The Judas Kiss

The Judas Kiss
By David Hare. Red Line Productions. The Old Fitz Theatre. February 15 – March 11, 2017

David Hare is such a master playwright in his sublime ability to blend ideas and philosophical debate into the flesh and blood of real characters.  The Judas Kiss is a deeply moving and thoughtful rendition of the night Oscar Wilde refuses to run from his imprisonment and, in the second act, some years later in Naples, how he negotiates his ruin.

Director Iain Sinclair shows a sharp eye for this emotional and intellectual storytelling, its big themes compacted onto the Old Fitz’s pocket stage.  Jonathan Hindmarsh’s over-dressed clutter of a Victorian hotel room becomes cloyingly claustrophobic as Wilde’s fearful fate gathers outside.  The contrasting stark staging of the all-white second act spotlights the isolated Wilde and his relationships now stripped bare, with Alexander Berlage’s lighting artfully supporting transitions in time.

Challenging all moral cant and hypocrisy, Josh Quong Tart is engaging, and almost muscular as Wilde, infatuated with the brattish Bosie, committed to his rebel destiny but not always emotionally enlightening as to why.  At the play’s Belvoir premiere in 1999, the late Bille Brown’s memorable Wilde was more sentimental, more foppish in handling Hare’s fine display of Wildean wit.

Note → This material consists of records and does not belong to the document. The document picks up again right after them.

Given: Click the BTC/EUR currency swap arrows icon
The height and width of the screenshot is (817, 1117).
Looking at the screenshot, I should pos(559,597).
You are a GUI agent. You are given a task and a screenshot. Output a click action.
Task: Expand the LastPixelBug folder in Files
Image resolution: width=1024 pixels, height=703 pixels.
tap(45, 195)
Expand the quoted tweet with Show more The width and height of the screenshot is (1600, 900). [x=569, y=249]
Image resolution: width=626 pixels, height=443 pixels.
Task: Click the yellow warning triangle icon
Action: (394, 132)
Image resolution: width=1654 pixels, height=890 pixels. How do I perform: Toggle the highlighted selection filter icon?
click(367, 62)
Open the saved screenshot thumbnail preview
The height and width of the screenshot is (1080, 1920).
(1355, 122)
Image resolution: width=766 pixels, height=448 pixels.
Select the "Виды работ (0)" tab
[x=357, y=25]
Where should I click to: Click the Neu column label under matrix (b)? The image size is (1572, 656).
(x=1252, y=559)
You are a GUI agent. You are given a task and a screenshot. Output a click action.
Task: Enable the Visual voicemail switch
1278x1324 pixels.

Young Hayden Maher gets the blind egocentricity and shouting petulance of Lord Alfred (Bosie) but the star of this trio is Simon London as Wilde’s first lover, now devoted if priggish friend, Robbie Ross.  London is true at every moment.

The three are ably supported by Robert Alexander, Hannah Raven and notably Luke Fewster playing the louche staff of Wilde’s favourite hotel, and the naked David Soncin later adds more risqué authenticity as Bosie’s Italian pick-up.   While the start is oddly uncertain, this is compelling theatre.